Introduction: Acute coronary syndrome is the major leading cause for coronary care unit admission. Its spectrum comprises a variety of disorders including unstable angina, non ST elevation and ST elevation myocardial infarction.

Methods: An observational study was designed to study the spectrum of acute coronary syndrome and associated coronary heart disease risk factors in subjects admitted in intensive care unit from August 2009 to September 2010. Details including coronary risk factors and the categories and outcomes of acute coronary syndrome were analyzed.
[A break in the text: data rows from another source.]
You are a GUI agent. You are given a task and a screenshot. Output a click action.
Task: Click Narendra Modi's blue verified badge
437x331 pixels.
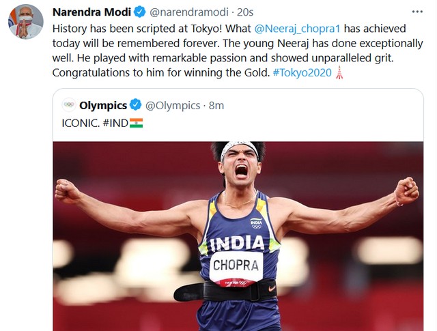pyautogui.click(x=139, y=12)
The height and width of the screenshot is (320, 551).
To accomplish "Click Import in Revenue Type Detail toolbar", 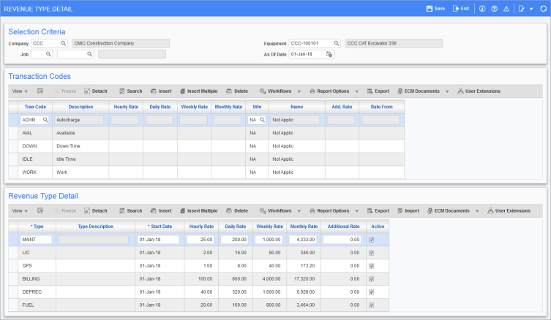I will coord(409,210).
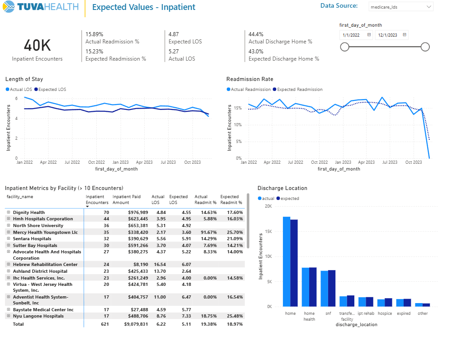Click the start date input field
This screenshot has width=452, height=356.
click(x=353, y=35)
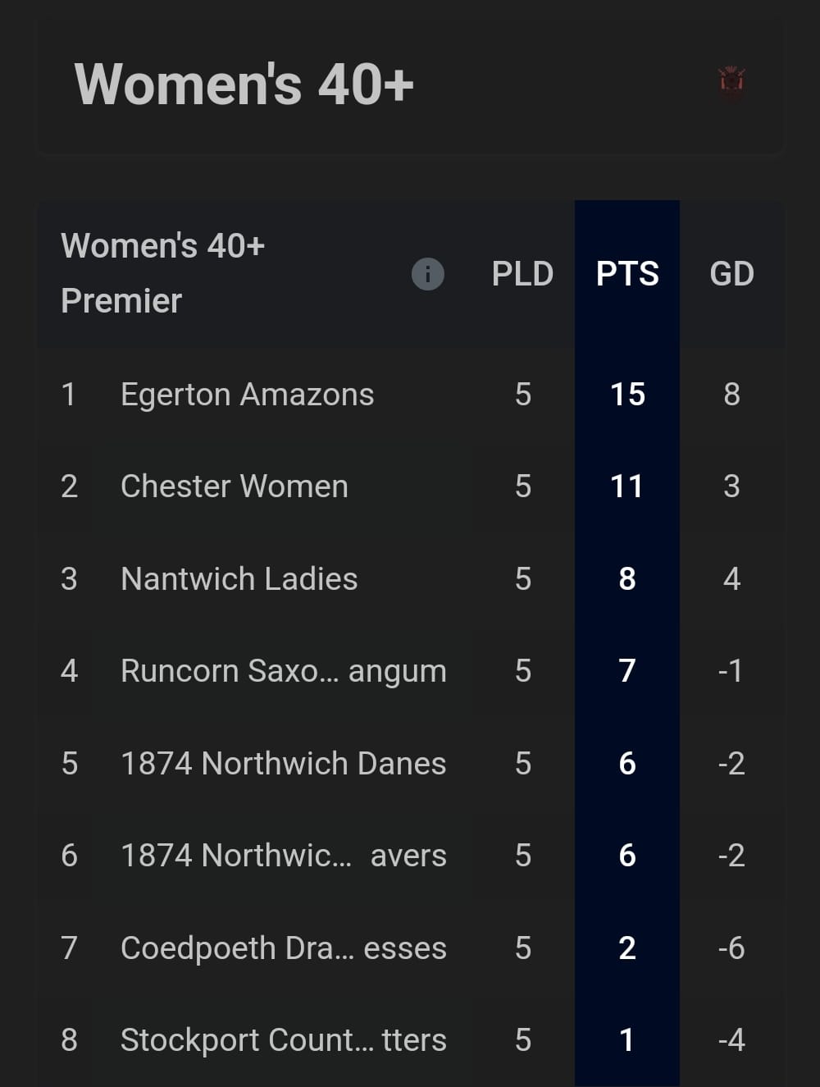The width and height of the screenshot is (820, 1087).
Task: Select the Coedpoeth Dra... esses team row
Action: click(x=410, y=948)
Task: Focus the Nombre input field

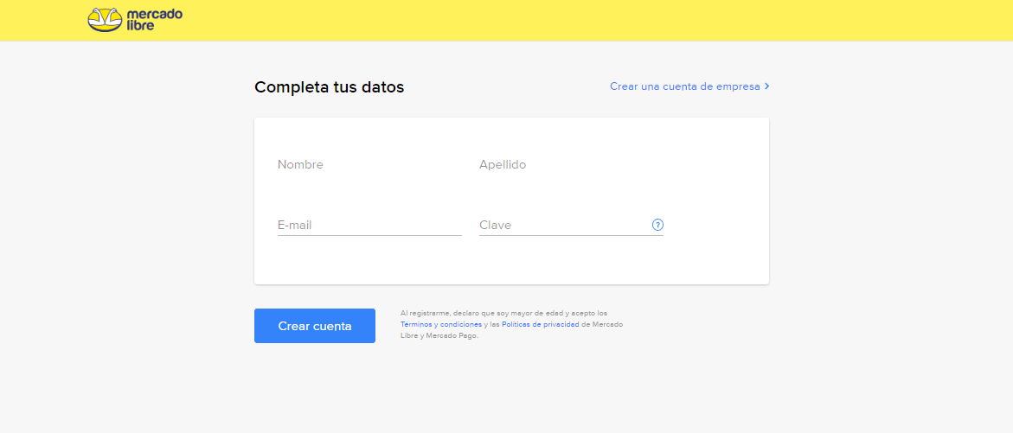Action: tap(369, 165)
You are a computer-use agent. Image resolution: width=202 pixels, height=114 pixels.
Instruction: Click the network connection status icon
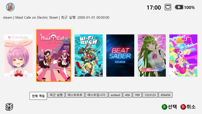tap(168, 7)
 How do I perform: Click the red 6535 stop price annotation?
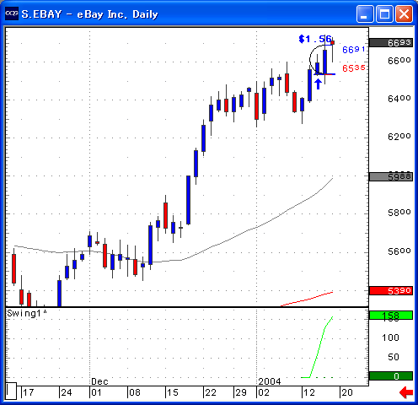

Results: A total of 57 subjects were included in the study. The majority (63.1%) were males. The mean age was 64.54±13.8 years.  Five (8.8%) patients were ≤45 years and 29 (50.88%) patients were ≥65 years. Majority of the patients were smokers (50.87%). The other major coronary heart disease risk factors were diabetes (43.85%), hypertension (36.87%), dyslipidemia (26.32%) and previous history of coronary heart disease (31.58%). Coronary heart disease figured prominently in the family history as well (26.32%). ST elevation myocardial infarction was the major category (42.11%) followed by non-ST elevation myocardial infarction and unstable angina (31.58% and 26.32% respectively). Myocardial infarction complicated with cardiogenic shock had very high mortality (83.33%).  

Conclusions: The ST elevation myocardial infarction was the major clinical form of acute coronary syndrome admitted in intensive care unit. Prevention should be targeted on modifiable risk factors such as the management of risk factors. In addition, the improvement in cardiology service with the establishment of CCU and cathlab might alter the mortality and morbidity in ACS management.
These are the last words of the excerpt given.